--- WHAT IS NEEDED ---
Using the listing below, return each line exactly as it reads.

--- INPUT ---
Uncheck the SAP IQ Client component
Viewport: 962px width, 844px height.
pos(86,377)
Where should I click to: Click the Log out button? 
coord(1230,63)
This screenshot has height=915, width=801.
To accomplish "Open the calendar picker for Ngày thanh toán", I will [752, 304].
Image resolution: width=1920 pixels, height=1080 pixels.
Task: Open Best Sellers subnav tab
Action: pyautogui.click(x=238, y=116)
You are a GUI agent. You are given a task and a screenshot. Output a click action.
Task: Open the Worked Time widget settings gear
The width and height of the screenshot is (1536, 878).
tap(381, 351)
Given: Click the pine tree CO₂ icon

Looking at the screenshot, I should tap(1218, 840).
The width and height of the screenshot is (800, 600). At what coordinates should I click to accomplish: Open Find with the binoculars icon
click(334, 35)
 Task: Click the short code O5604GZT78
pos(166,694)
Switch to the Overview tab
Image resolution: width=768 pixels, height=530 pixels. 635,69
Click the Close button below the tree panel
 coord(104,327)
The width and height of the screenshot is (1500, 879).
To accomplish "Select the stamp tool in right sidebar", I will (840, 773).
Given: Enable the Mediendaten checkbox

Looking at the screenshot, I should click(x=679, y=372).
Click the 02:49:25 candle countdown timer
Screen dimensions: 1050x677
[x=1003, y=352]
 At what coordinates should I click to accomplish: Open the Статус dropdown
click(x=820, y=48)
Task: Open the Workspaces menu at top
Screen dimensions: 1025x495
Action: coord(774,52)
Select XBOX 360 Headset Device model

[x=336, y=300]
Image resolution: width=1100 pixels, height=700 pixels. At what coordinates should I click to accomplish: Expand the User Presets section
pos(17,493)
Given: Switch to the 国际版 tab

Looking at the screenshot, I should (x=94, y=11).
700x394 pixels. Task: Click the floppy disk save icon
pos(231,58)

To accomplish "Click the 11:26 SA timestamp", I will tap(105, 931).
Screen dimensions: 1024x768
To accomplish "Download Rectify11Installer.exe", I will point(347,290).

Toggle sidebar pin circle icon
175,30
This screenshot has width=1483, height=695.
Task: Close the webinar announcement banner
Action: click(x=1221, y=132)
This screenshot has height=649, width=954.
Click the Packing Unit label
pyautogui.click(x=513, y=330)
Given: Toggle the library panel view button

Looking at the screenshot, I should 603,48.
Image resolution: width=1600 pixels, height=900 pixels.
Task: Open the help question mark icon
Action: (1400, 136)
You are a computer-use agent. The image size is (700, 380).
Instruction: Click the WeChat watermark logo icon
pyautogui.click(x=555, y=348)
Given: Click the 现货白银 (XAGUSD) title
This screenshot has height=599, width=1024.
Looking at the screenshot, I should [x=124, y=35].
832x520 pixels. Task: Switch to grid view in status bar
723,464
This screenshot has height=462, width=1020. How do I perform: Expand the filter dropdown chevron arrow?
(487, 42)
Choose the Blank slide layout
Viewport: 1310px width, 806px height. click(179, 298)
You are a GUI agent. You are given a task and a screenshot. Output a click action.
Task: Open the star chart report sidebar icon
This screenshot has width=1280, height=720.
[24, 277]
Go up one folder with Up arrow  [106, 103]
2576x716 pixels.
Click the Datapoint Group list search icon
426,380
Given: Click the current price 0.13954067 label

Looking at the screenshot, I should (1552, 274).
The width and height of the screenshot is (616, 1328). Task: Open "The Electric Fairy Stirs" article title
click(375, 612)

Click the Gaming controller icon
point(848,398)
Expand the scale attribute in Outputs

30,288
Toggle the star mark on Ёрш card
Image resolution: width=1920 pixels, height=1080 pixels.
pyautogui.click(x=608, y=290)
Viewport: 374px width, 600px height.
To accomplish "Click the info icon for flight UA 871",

--- SOLUTION TO THIS EXERCISE ---
Uncheck the SAP IQ Client component
Viewport: 962px width, 844px height.
pos(86,377)
Where should I click to: Click the Log out button? 
coord(1230,63)
This screenshot has height=915, width=801.
To accomplish "Open the calendar picker for Ngày thanh toán", I will [752, 304].
Image resolution: width=1920 pixels, height=1080 pixels.
Task: Open Best Sellers subnav tab
Action: pyautogui.click(x=238, y=116)
You are a GUI agent. You are given a task and a screenshot. Output a click action.
Task: Open the Worked Time widget settings gear
The width and height of the screenshot is (1536, 878).
tap(381, 351)
Given: Click the pine tree CO₂ icon

Looking at the screenshot, I should tap(1218, 840).
The width and height of the screenshot is (800, 600). At what coordinates should I click to accomplish: Open Find with the binoculars icon
click(334, 35)
 Task: Click the short code O5604GZT78
pos(166,694)
Switch to the Overview tab
Image resolution: width=768 pixels, height=530 pixels. 635,69
Click the Close button below the tree panel
 coord(104,327)
The width and height of the screenshot is (1500, 879).
To accomplish "Select the stamp tool in right sidebar", I will (840, 773).
Given: Enable the Mediendaten checkbox

Looking at the screenshot, I should click(x=679, y=372).
Click the 02:49:25 candle countdown timer
Screen dimensions: 1050x677
[x=1003, y=352]
 At what coordinates should I click to accomplish: Open the Статус dropdown
click(x=820, y=48)
Task: Open the Workspaces menu at top
Screen dimensions: 1025x495
Action: coord(774,52)
Select XBOX 360 Headset Device model

[x=336, y=300]
Image resolution: width=1100 pixels, height=700 pixels. At what coordinates should I click to accomplish: Expand the User Presets section
pos(17,493)
Given: Switch to the 国际版 tab

Looking at the screenshot, I should (x=94, y=11).
700x394 pixels. Task: Click the floppy disk save icon
pos(231,58)

To accomplish "Click the 11:26 SA timestamp", I will tap(105, 931).
Screen dimensions: 1024x768
To accomplish "Download Rectify11Installer.exe", I will point(347,290).

Toggle sidebar pin circle icon
175,30
This screenshot has width=1483, height=695.
Task: Close the webinar announcement banner
Action: click(x=1221, y=132)
This screenshot has height=649, width=954.
Click the Packing Unit label
pyautogui.click(x=513, y=330)
Given: Toggle the library panel view button

Looking at the screenshot, I should 603,48.
Image resolution: width=1600 pixels, height=900 pixels.
Task: Open the help question mark icon
Action: (1400, 136)
You are a computer-use agent. The image size is (700, 380).
Instruction: Click the WeChat watermark logo icon
pyautogui.click(x=555, y=348)
Given: Click the 现货白银 (XAGUSD) title
This screenshot has height=599, width=1024.
Looking at the screenshot, I should [x=124, y=35].
832x520 pixels. Task: Switch to grid view in status bar
723,464
This screenshot has height=462, width=1020. How do I perform: Expand the filter dropdown chevron arrow?
(487, 42)
Choose the Blank slide layout
Viewport: 1310px width, 806px height. click(179, 298)
You are a GUI agent. You are given a task and a screenshot. Output a click action.
Task: Open the star chart report sidebar icon
This screenshot has width=1280, height=720.
[24, 277]
Go up one folder with Up arrow  [106, 103]
2576x716 pixels.
Click the Datapoint Group list search icon
426,380
Given: Click the current price 0.13954067 label

Looking at the screenshot, I should (1552, 274).
The width and height of the screenshot is (616, 1328). Task: Open "The Electric Fairy Stirs" article title
click(375, 612)

Click the Gaming controller icon
point(848,398)
Expand the scale attribute in Outputs

30,288
Toggle the star mark on Ёрш card
Image resolution: width=1920 pixels, height=1080 pixels.
pyautogui.click(x=608, y=290)
Viewport: 374px width, 600px height.
To accomplish "Click the info icon for flight UA 871",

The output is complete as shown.